WORK TO COMPLETE —
Starting with the line containing "Describe the element at coordinates (158, 43)" and going on through the last of the rows, change every "screenshot" to "capture", leaving the rest unchanged.

DATA EXCERPTS —
►

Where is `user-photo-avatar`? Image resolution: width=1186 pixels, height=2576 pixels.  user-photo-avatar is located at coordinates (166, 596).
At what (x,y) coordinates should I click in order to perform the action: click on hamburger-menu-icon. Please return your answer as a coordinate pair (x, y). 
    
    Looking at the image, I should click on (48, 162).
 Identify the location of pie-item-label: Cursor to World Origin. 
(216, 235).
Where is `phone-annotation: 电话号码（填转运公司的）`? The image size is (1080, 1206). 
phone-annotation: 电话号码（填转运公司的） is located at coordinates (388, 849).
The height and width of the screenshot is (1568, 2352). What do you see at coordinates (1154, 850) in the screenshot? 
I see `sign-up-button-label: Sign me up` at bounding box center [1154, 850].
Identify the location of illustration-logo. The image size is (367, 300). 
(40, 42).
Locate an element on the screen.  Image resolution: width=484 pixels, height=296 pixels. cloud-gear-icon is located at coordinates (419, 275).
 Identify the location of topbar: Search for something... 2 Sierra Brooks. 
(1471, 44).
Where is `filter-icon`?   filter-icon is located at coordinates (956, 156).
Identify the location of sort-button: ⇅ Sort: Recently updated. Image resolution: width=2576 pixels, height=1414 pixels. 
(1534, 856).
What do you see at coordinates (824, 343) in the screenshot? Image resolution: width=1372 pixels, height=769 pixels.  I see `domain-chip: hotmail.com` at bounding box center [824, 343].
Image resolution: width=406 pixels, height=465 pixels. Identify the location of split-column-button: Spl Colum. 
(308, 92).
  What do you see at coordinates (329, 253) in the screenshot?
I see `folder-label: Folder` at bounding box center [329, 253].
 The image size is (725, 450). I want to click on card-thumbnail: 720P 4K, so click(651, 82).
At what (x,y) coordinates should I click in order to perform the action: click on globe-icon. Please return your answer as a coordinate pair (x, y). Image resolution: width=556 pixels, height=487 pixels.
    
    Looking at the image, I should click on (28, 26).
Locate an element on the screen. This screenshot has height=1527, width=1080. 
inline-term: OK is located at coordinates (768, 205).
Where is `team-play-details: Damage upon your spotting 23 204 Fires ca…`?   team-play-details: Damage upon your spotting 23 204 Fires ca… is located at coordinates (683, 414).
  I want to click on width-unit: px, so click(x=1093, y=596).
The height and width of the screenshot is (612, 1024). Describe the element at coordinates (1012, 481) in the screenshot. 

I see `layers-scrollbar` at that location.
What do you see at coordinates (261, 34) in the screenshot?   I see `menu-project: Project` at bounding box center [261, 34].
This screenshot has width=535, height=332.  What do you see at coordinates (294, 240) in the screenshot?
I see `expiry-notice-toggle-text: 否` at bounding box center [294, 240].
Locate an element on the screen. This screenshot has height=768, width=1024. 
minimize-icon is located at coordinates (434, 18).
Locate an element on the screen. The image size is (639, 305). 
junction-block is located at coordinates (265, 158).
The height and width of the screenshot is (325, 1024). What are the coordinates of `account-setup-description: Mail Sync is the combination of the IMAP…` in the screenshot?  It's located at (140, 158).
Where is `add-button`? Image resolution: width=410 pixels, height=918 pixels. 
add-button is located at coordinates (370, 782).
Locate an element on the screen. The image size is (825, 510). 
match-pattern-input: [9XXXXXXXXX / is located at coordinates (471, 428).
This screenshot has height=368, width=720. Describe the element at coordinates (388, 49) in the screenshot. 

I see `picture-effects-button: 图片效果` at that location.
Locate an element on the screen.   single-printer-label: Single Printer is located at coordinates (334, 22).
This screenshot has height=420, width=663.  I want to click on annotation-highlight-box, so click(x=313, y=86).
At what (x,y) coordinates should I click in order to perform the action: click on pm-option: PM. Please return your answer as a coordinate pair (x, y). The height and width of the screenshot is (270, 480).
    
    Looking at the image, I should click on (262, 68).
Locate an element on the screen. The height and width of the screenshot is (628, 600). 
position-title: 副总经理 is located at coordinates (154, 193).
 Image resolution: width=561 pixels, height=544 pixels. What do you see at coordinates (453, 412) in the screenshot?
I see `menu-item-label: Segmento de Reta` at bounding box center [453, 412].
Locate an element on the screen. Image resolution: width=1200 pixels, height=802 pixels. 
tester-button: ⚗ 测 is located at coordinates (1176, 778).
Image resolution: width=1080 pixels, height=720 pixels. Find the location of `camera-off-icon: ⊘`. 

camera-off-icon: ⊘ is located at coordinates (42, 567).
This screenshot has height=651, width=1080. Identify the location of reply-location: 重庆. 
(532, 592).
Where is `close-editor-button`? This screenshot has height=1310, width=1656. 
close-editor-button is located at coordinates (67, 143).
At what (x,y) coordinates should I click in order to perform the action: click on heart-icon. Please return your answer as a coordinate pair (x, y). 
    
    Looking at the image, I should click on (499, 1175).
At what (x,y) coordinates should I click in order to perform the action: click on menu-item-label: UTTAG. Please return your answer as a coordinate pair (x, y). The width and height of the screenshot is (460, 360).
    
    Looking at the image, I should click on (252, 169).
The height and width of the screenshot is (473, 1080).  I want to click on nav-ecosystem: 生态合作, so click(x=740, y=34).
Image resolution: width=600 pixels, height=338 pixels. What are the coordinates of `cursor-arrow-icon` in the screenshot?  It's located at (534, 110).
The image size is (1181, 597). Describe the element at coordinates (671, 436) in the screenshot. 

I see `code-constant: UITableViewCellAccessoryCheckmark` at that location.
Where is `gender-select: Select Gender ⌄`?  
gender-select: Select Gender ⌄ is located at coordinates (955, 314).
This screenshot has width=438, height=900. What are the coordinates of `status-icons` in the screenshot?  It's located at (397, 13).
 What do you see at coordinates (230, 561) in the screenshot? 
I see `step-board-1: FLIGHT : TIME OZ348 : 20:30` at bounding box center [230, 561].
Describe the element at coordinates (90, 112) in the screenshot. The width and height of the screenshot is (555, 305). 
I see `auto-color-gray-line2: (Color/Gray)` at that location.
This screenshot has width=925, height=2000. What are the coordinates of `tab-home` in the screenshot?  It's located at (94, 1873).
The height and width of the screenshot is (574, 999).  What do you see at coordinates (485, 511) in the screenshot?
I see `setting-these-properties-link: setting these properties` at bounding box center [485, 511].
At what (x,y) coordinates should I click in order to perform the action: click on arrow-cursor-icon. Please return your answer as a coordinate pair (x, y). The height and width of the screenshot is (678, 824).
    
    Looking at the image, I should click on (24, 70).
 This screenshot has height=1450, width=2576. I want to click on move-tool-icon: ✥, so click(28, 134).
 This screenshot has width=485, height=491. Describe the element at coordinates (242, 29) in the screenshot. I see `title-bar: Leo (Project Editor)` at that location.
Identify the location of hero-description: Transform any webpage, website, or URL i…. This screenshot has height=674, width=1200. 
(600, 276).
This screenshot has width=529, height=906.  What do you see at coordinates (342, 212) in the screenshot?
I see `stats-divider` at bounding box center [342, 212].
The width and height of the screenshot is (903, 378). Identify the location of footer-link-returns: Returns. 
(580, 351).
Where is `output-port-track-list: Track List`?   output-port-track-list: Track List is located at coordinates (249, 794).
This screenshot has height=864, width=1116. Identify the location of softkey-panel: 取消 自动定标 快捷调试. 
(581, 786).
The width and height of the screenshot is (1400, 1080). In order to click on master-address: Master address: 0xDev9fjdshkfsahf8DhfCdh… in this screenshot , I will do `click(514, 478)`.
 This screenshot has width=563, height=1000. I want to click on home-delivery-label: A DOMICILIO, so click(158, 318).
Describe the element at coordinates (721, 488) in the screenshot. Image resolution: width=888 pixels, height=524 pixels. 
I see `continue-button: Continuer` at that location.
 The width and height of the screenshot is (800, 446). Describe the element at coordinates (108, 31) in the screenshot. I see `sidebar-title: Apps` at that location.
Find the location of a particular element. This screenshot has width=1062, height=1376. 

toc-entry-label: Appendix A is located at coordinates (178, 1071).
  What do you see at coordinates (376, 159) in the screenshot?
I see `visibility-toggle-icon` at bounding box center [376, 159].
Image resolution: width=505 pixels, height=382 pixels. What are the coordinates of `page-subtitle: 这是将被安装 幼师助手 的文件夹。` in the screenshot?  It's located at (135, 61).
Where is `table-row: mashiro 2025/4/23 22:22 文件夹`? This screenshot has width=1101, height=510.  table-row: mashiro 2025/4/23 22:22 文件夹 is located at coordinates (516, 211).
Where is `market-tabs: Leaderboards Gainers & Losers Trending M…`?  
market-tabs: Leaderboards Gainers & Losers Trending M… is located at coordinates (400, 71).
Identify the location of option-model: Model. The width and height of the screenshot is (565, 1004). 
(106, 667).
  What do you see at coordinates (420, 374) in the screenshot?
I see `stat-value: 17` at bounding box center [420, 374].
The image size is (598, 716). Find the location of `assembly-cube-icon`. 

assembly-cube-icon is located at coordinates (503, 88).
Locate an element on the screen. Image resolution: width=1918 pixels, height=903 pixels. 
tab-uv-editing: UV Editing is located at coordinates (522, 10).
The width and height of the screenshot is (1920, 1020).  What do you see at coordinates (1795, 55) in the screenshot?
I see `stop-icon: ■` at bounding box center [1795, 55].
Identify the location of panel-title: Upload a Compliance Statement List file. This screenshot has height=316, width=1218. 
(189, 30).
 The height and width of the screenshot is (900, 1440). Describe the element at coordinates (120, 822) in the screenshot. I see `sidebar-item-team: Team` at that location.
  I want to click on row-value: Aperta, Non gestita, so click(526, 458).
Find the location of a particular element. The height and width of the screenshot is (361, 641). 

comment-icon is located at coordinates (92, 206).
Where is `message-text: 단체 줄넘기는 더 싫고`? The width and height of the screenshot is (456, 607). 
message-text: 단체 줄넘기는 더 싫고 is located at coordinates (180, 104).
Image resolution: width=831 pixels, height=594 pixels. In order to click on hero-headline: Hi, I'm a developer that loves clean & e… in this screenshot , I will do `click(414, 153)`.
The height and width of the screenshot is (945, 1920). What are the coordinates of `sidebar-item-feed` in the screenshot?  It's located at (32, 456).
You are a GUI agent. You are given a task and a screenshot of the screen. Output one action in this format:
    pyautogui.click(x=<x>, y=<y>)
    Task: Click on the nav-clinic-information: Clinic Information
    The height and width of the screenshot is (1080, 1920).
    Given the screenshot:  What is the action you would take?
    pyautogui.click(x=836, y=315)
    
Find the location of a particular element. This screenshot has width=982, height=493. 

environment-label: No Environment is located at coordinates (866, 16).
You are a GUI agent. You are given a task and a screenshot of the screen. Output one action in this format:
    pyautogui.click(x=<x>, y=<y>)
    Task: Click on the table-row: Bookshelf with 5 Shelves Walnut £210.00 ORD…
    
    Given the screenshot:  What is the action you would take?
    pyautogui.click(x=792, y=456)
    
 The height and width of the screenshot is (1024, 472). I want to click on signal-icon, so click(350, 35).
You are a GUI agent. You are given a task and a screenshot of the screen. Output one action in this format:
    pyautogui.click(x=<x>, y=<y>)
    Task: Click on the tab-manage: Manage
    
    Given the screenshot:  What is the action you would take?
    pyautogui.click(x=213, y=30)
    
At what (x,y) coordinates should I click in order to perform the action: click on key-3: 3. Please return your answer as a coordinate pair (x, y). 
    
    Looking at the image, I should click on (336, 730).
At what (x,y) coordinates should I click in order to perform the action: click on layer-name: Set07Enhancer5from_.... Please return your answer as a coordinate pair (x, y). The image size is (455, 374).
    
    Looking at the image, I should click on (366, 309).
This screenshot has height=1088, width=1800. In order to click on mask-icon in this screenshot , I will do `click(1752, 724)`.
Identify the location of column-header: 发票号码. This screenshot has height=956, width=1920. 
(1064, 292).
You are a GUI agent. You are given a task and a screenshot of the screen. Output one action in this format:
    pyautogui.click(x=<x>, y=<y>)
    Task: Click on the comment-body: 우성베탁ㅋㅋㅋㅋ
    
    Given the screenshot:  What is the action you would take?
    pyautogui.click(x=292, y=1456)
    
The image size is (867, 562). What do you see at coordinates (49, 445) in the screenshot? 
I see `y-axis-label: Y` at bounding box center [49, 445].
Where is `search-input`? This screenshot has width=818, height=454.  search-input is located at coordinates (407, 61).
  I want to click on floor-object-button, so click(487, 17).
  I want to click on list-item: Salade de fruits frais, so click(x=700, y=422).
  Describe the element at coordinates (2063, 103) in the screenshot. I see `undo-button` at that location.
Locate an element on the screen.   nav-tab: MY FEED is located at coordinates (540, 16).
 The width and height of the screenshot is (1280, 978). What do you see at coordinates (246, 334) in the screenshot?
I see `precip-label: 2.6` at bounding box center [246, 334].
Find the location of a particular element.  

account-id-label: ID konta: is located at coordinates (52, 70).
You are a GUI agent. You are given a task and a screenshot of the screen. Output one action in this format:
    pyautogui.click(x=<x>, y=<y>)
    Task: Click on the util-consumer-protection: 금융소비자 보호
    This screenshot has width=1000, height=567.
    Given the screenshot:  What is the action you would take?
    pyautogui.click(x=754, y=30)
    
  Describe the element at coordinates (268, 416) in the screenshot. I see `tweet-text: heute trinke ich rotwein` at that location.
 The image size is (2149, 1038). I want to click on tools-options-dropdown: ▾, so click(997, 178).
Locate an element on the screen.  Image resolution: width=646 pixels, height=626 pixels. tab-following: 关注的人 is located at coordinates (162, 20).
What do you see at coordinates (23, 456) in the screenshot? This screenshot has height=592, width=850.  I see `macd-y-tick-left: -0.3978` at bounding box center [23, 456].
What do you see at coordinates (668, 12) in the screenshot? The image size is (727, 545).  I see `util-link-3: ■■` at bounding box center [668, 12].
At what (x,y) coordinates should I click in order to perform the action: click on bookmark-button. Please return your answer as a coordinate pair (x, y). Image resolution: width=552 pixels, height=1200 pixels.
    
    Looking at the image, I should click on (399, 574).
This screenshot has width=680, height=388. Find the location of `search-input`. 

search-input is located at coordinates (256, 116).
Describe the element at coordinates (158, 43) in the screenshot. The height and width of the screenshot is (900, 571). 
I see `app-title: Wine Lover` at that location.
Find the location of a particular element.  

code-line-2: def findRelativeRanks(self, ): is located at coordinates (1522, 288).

◄

ANSWER TO THIS PROBLEM —
Describe the element at coordinates (158, 43) in the capture. The height and width of the capture is (900, 571). 
I see `app-title: Wine Lover` at that location.
Find the location of a particular element.  

code-line-2: def findRelativeRanks(self, ): is located at coordinates (1522, 288).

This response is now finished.